Moreover, health reform means that uninsured people and those who have health problems will no longer be shut out or priced out of the individual insurance market. Millions of people will be eligible for new federal subsidies to help them pay their premiums and cost-sharing charges, which will offset supposed rate shock for many people.
The House Energy and Commerce Oversight and Investigations Subcommittee, collected a trove of documents from insurance companies to prepare for its hearing today. The documents tend to emphasize the largest potential rate increases and the types of people — men, in particular — who may experience them. Insurers developed many of these projections as the industry was lobbying to repeal or delay specific provisions of the health care law, such as the health insurance tax and new restrictions on what older people can be charged for coverage compared to younger people. They don’t necessarily reflect the premiums these companies actually plan to charge consumers in 2014, and it’s not clear how many of the higher-rate scenarios will actually occur.

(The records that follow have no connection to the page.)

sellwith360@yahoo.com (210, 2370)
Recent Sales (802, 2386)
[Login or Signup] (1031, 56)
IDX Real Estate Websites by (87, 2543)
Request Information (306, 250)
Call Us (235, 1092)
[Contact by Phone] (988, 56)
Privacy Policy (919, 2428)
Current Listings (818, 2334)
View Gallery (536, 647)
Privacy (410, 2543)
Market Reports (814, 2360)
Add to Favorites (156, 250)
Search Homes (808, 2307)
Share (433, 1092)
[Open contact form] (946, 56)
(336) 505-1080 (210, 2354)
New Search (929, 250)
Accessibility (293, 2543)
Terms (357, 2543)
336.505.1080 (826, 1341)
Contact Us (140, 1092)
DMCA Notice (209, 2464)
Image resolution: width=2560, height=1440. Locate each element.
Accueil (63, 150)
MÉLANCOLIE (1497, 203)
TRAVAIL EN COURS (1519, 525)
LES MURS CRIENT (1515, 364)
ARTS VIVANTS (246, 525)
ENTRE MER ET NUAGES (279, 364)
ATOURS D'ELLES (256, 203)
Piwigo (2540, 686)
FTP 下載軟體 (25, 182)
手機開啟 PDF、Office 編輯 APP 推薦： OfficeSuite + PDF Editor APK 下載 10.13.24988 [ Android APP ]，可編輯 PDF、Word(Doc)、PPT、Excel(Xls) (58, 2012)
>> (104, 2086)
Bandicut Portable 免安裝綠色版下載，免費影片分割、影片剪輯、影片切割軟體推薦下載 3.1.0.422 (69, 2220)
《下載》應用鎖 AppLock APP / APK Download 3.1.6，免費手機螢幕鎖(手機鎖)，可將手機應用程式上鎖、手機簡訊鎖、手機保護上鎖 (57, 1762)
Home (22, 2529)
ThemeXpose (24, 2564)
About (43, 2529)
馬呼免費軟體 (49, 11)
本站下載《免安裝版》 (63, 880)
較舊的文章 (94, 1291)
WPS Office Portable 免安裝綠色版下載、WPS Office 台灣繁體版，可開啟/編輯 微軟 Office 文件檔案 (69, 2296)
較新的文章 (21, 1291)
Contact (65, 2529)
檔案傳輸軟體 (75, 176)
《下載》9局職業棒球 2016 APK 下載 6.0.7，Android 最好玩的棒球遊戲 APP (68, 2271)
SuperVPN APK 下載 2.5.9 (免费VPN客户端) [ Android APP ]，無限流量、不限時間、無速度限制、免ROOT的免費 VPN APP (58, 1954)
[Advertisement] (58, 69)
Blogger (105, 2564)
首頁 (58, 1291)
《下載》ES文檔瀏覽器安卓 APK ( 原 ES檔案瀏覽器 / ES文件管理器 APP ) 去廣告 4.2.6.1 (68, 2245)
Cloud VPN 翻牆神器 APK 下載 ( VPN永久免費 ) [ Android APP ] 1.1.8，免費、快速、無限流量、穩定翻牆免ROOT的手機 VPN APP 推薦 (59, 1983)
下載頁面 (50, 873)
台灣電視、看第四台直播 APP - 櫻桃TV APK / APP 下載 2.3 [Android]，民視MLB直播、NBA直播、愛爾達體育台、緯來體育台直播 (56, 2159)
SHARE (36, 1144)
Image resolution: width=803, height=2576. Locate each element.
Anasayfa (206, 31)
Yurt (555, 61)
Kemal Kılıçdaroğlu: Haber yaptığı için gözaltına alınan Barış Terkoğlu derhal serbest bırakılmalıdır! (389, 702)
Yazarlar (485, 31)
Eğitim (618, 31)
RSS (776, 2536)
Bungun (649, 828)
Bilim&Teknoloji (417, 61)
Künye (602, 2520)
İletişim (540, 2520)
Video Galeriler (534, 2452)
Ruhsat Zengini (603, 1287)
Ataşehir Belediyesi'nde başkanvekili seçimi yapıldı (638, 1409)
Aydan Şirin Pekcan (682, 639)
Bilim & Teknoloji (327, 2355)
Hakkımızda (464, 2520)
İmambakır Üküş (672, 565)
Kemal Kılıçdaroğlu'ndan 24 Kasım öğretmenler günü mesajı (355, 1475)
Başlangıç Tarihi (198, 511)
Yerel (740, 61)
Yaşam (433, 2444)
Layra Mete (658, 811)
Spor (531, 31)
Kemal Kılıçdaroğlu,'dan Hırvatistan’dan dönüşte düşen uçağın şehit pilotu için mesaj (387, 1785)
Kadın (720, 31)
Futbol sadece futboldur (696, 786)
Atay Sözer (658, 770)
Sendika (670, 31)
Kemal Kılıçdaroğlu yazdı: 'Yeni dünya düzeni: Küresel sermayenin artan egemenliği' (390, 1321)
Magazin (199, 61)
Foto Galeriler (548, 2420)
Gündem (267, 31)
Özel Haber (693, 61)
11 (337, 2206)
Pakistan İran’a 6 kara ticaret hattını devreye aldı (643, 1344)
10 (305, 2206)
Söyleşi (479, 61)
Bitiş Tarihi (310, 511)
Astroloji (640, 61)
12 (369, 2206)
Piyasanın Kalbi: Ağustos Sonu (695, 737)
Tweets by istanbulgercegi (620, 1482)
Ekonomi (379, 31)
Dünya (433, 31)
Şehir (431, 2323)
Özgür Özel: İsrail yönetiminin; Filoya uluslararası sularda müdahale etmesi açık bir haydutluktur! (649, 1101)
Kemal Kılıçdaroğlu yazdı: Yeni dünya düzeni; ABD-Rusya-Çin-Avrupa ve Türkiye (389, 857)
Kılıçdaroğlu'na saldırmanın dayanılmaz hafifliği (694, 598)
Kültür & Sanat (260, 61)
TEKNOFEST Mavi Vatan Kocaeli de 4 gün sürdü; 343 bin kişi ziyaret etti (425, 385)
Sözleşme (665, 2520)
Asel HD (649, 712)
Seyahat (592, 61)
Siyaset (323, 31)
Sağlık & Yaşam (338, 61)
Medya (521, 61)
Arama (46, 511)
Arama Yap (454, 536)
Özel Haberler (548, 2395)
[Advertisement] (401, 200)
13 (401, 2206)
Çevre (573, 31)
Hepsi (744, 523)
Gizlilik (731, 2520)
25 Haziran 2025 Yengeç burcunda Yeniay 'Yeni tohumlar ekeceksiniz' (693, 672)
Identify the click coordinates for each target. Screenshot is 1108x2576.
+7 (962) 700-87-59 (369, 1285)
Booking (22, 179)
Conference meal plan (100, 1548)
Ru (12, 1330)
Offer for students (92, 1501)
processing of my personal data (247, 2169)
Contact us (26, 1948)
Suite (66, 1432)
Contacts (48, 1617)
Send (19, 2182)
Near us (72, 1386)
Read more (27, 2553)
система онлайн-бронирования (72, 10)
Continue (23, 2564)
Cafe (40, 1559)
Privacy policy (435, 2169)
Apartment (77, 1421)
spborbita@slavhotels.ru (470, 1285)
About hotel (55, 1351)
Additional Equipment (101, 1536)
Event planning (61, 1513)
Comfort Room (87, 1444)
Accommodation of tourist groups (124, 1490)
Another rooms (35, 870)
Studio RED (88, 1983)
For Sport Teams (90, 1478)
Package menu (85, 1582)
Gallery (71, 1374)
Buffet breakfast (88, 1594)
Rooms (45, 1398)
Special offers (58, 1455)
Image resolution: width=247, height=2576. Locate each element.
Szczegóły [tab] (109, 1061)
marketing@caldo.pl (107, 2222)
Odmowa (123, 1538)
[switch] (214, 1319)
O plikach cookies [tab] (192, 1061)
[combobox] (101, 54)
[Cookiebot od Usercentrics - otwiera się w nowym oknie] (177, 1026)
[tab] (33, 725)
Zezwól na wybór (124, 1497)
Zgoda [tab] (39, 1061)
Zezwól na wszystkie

Now, the companies are preparing to sell insurance in a reformed marketplace. We are starting to see the actual premiums that insurance companies want to charge next year, and greater transparency and competition are helping tamp down premiums, at least in some states. In Washington state, some people would pay less in premiums or pay about the same prices for more comprehensive coverage if recently proposed premiums take effect, in contrast to what the industry had predicted. And in Oregon, after the insurance department posted proposed rates from various insurers, two companies with relatively higher premiums said they would redo their requests and submit lower rates after seeing their competitors’ rates.
In both of those states, regulators are reviewing the insurers’ rate proposals to decide whether to approve them under health reform. Other states are doing the same, so more data points are on the way. We expect that they, too, will show little evidence of widespread rate shock.